*APPLY WHAT YOU READ*:
1. Reproduce the following section of the Farm to Table passage character for character, from "She said that" up to and including "Lovers tourism effort.".
2. Answer these questions from the Farm to Table passage:
(a) In which county is the first Farm to Table event being held?
(b) On what date will the event take place?
(c) How old is the Virginia is for Lovers tourism effort?

*SELECTED EXTRACT*:
☆ ☆ ☆ ☆ ☆ ☆ ☆

Both expressed excitement about their newest project – cohosting the first Farm to Table event in Surry County.

“After nine years, we’re partnering with Simply Prepared for You out of Sedley, and their chef - grounded in nutrition – has put together a very special evening right here on the farm!” Kim said. “Everything from the ingredients in the dishes to the wine to even the citronella candles for the tables will be coming from local producers! We’ve tried to bring together as many people from this area as possible to showcase what our area has to offer because we believe strongly in supporting the community in which you live and the surrounding area.”

She said that the June 26 event will serve as a milestone on their journey toward promoting fresh, wholesome, delicious, locally raised food as guests will be served from a specially planned menu featuring items from Red Barn Berkshires, Sycamore Springs Farm, Hampton Roads Winery, The Claremont Candle Company, Dream Weavers Lavender Farm, Northwest Crumbs, and Backwoods Nut & Honey Company.

Yet another thing that the two are excited about is their new LOVE sign, part of the statewide LOVEworks program growing out of the 50-year-old Virginia is for Lovers tourism effort.

☆ ☆ ☆ ☆ ☆ ☆ ☆

*SUPPLIED MATERIAL*:
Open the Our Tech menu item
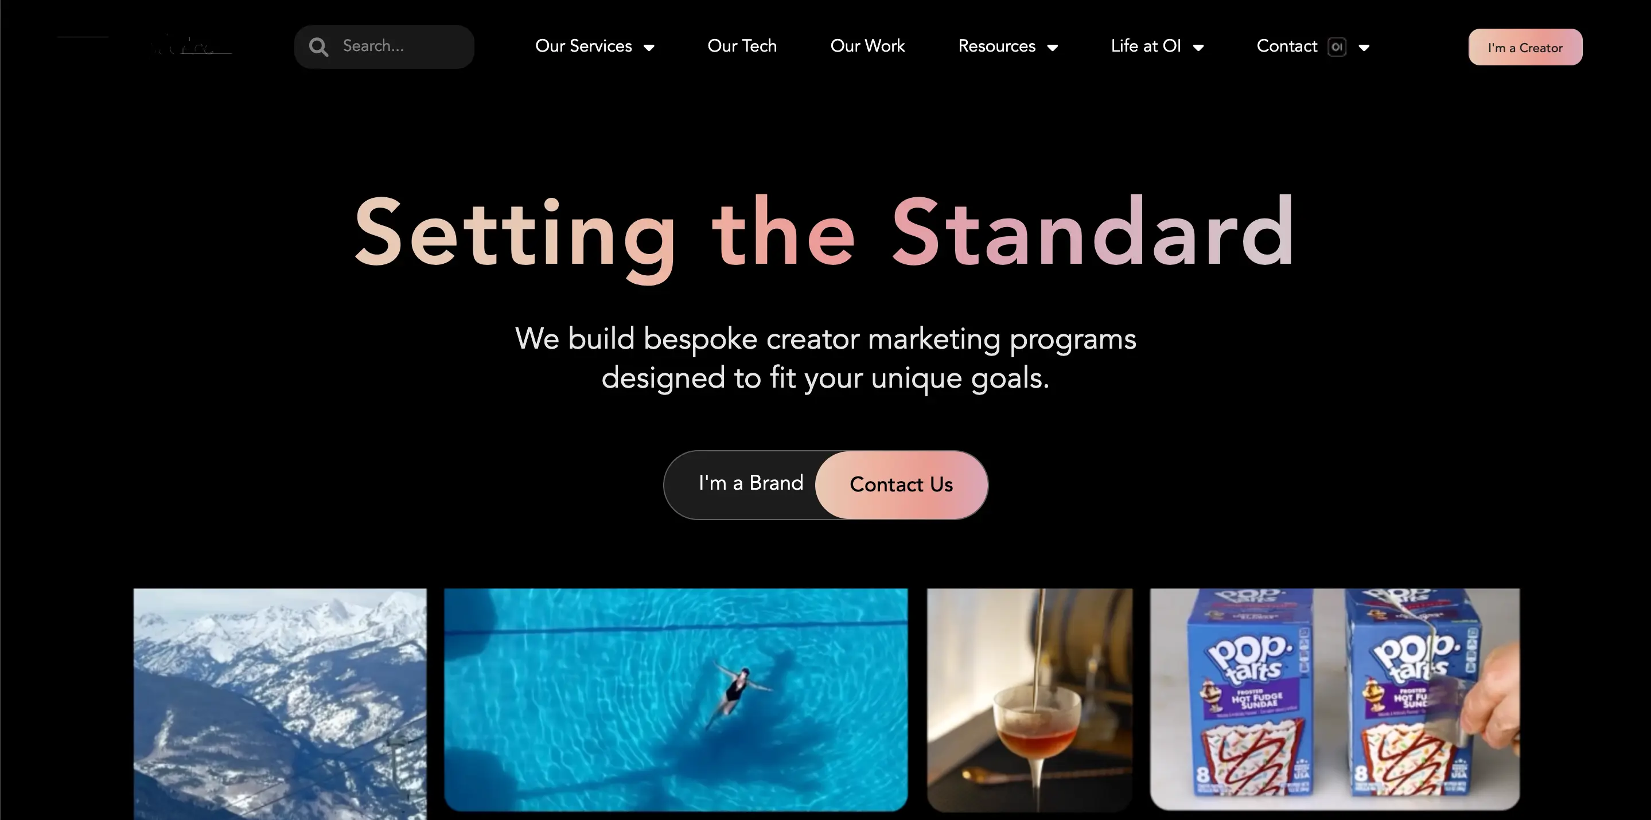1651x820 pixels. (742, 46)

☆ ☆ ☆ ☆ ☆ ☆ ☆

*EXPECTED RESPONSES*:
1.
She said that the June 26 event will serve as a milestone on their journey toward promoting fresh, wholesome, delicious, locally raised food as guests will be served from a specially planned menu featuring items from Red Barn Berkshires, Sycamore Springs Farm, Hampton Roads Winery, The Claremont Candle Company, Dream Weavers Lavender Farm, Northwest Crumbs, and Backwoods Nut & Honey Company.

Yet another thing that the two are excited about is their new LOVE sign, part of the statewide LOVEworks program growing out of the 50-year-old Virginia is for Lovers tourism effort.

2.
(a) Surry County
(b) June 26
(c) 50 years old